Après avoir analysé la crise des subprimes et en avoir tiré des enseignements sur le fonctionnement de la finance, A.Orléan nous explique le rôle de la titrisation et de quelle manière elle a affecté la situation, " non pas dans sa nature – une bulle suivie d’un krach et d’une crise bancaire –, mais dans l’amplitude de ses effets." La titrisation s’inscrit parfaitement dans "la visée ultime poursuivie avec constance depuis trente ans par tous les décideurs, de gauche comme de droite : la création d’une liquidité financière mondialisée". Mais il faut impérativement revenir sur cette primauté accordée à la liquidité en se rappelant par exemple ce qu’a écrit J.M. Keynes : "De toutes les maximes de la finance orthodoxe, il n’en est aucune, à coup sûr, de plus antisociale que le fétichisme de la liquidité". Car cette recherche effrénée de la liquidité, ce « Saint Graal » du capitalisme a entrainé un cataclysme dont les conséquences les plus graves n’ont pu être évitées que grâce à l’intervention musclée des autorités publiques. En effet, la titrisation, en dispersant le risque de crédit n’a pas rendu  "le système bancaire de même que le système financier dans son ensemble plus résilient" comme a pu le croire le FMI mais a, bien au contraire, permis la diffusion massive de la crise. C’est ainsi qu’un choc initial d’ampleur limitée a pu conduire à une dévastation planétaire. A noter que selon Michel Aglietta, ce n’est pas tant la titrisation en tant que telle qui doit être remise en cause car elle est, selon lui incontournable, mais bien la mauvaise utilisation qui en a été faite.

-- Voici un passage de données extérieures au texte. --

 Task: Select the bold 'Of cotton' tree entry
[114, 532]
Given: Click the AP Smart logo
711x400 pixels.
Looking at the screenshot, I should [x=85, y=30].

A.Orléan nous montre aussi qu’ "À la source de toutes les crises, on constate une rupture de la convention d’évaluation, conduisant à rendre l’estimation de nombreux actifs sujette à caution". Cela a conduit, au travers d’un enchainement de mécanismes qu’il décrit précisément, à une situation paradoxale et tragique : l’assèchement – événement dévastateur si il en est – de cette liquidité tant recherchée, assèchement qui crée un effet boule de neige, notamment en corrélant  des actifs n’ayant à priori aucune raison d’être corrélés au seul regard des fondamentaux.

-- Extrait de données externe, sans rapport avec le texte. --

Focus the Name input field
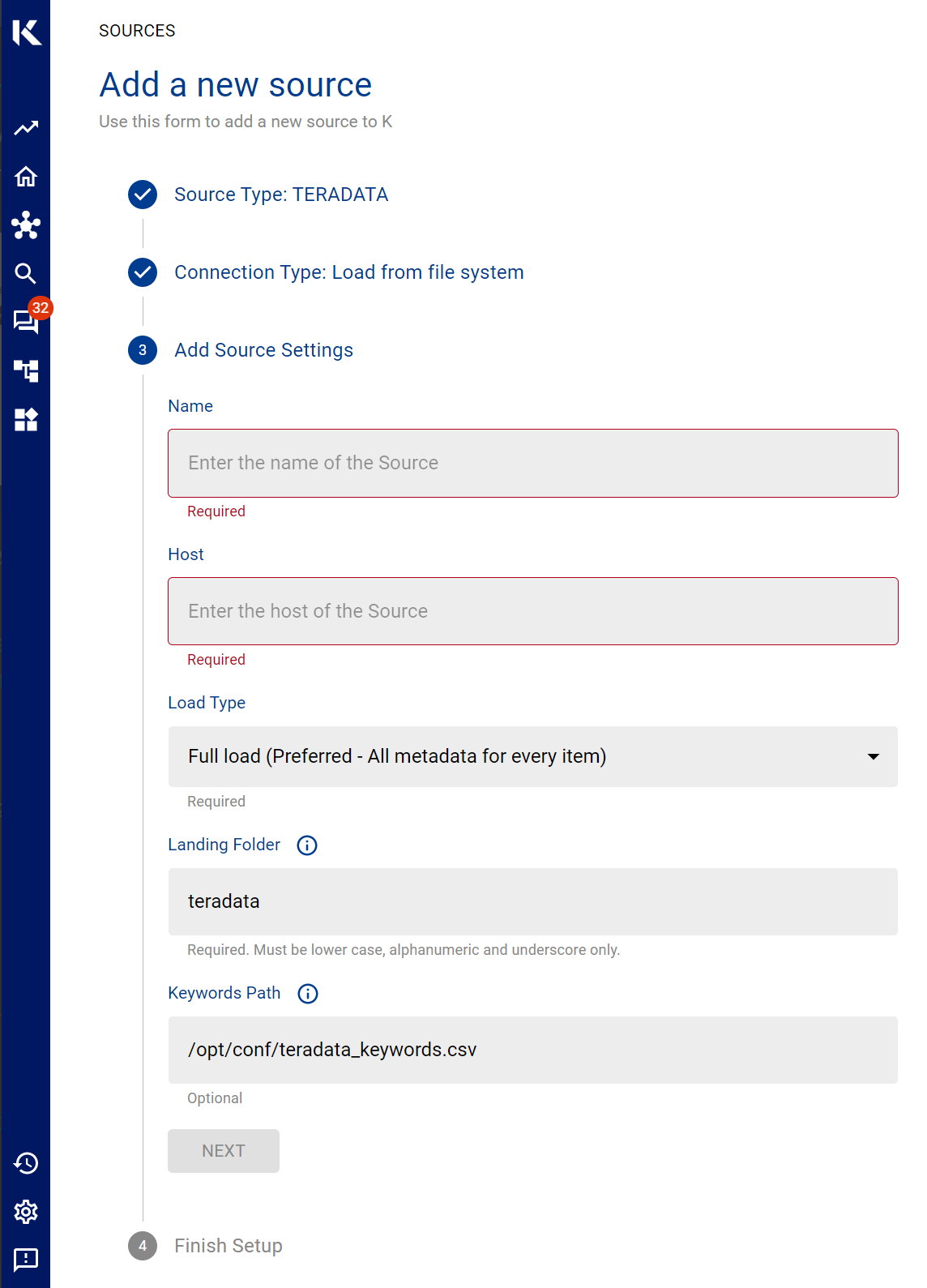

Enfin, l’auteur nous  explique le rôle pervers du système bancaire parallèle (le système bancaire de l’ombre de P.Krugman) qui a contourné la régulation en utilisant les "banques non régulées que sont les véhicules hors-bilan", comment le recours au mark-to-market imposé par le hors-bilan a accentué les forces déstabilisantes, à la hausse comme à la baisse et enfin comment les mouvements financiers impactent fortement l’économie réelle qui, en retour, agit sur le système financier.

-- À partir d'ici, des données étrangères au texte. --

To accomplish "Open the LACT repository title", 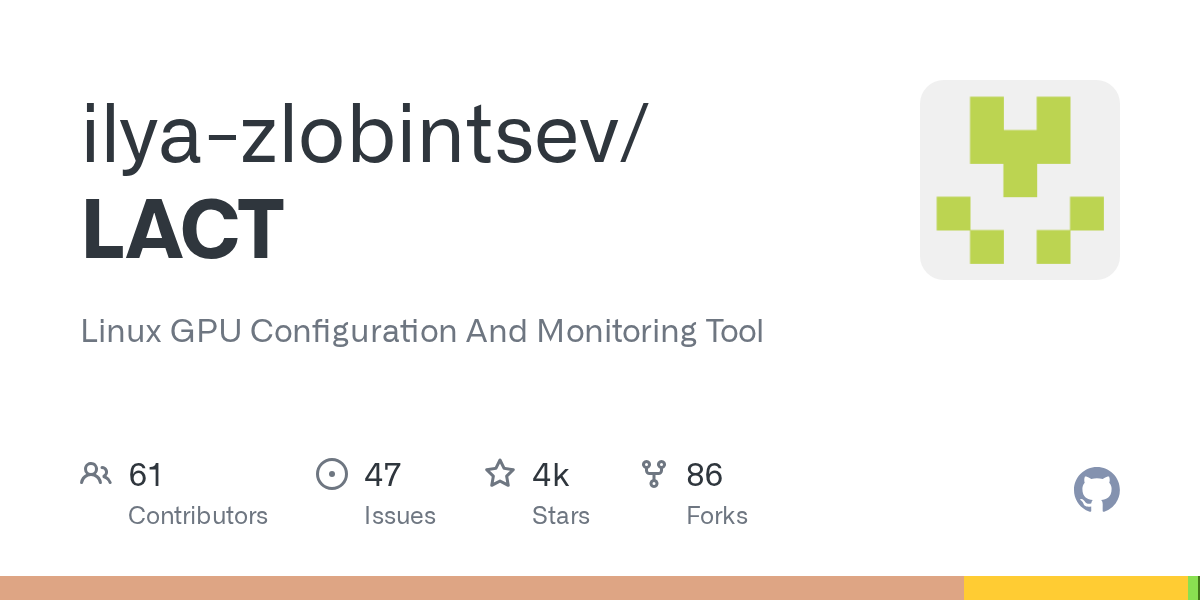I will 183,230.
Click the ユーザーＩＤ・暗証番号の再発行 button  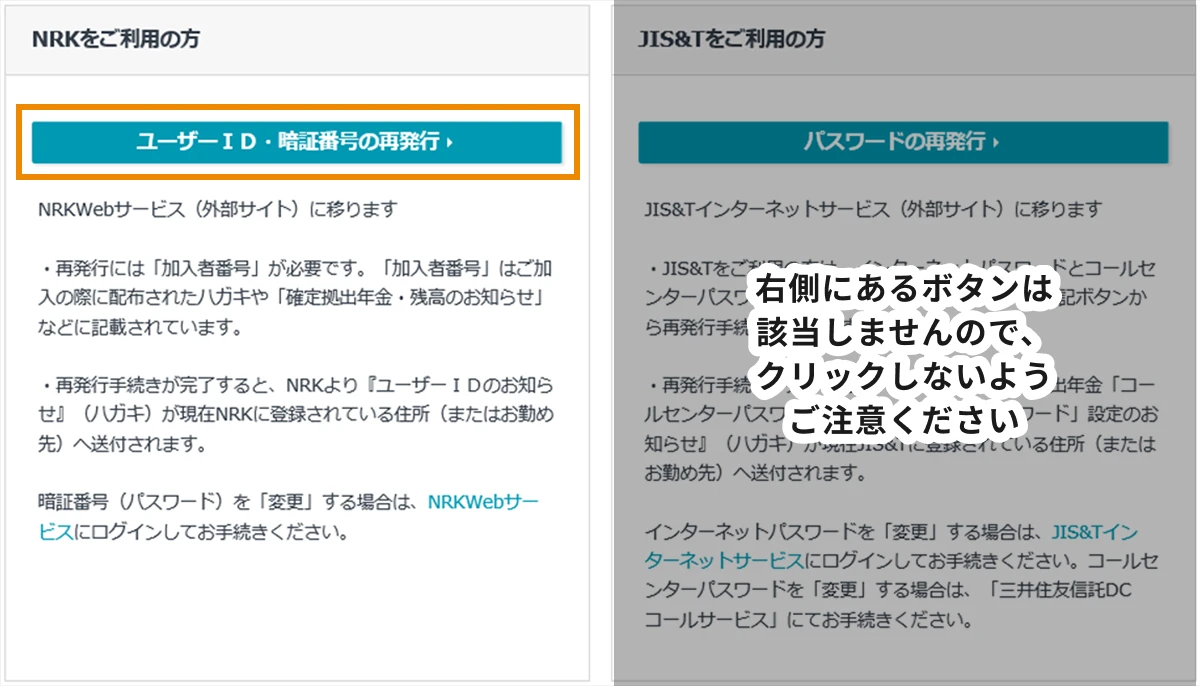[x=298, y=141]
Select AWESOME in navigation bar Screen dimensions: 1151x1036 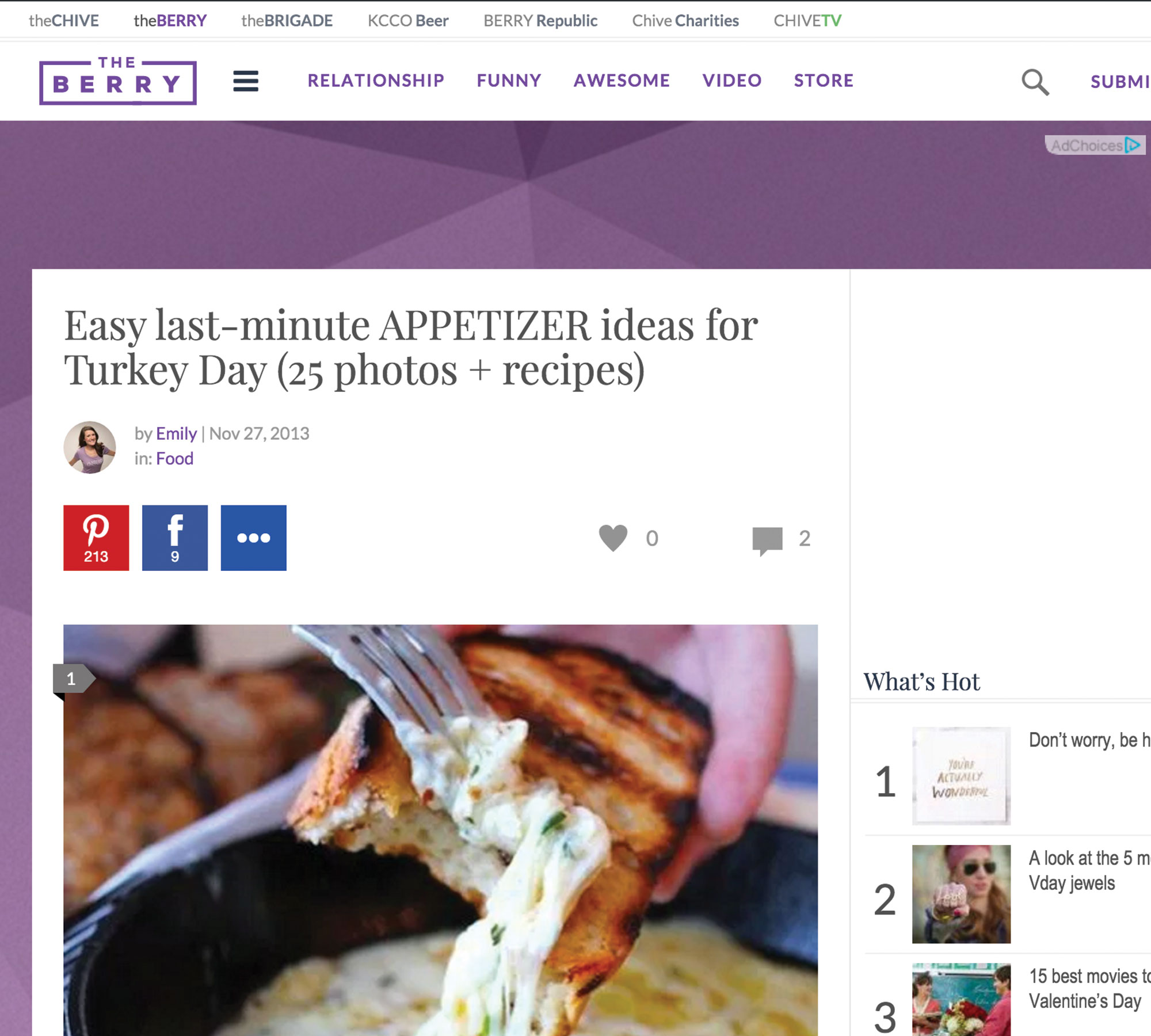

A. Orléan conclut un peu abruptement sans proposer de solution mais en insistant sur "le rôle pervers de la concurrence financière, son incapacité à produire les contre-forces qui feraient en sorte que les déséquilibres soient combattus à temps." Comme il l’explique au début de l’ouvrage le débat autour des différentes analyses possibles de cette crise s’articule entre faut-il plus de régulation pour maintenir et renforcer la primauté accordée à la finance ou bien faut-il réguler afin "de fixer des bornes strictes à l’extension des marchés financiers, d’en restreindre l’application à des espaces économiques bien spécifiés" et donc de "revenir sur la liberté totale de circulation laissée au capital", faire ce qu’il appelle du « cloisonnement » ? On supposera sans trop craindre de se tromper, que c’est la deuxième thèse qui a ses faveurs.

Et pour ceux qui souhaitent savoir quelles solutions pratiques peuvent être apportées, ils se reporteront avec profit sur les ouvrages de F.Lordon comme celui-ci ou encore celui-là.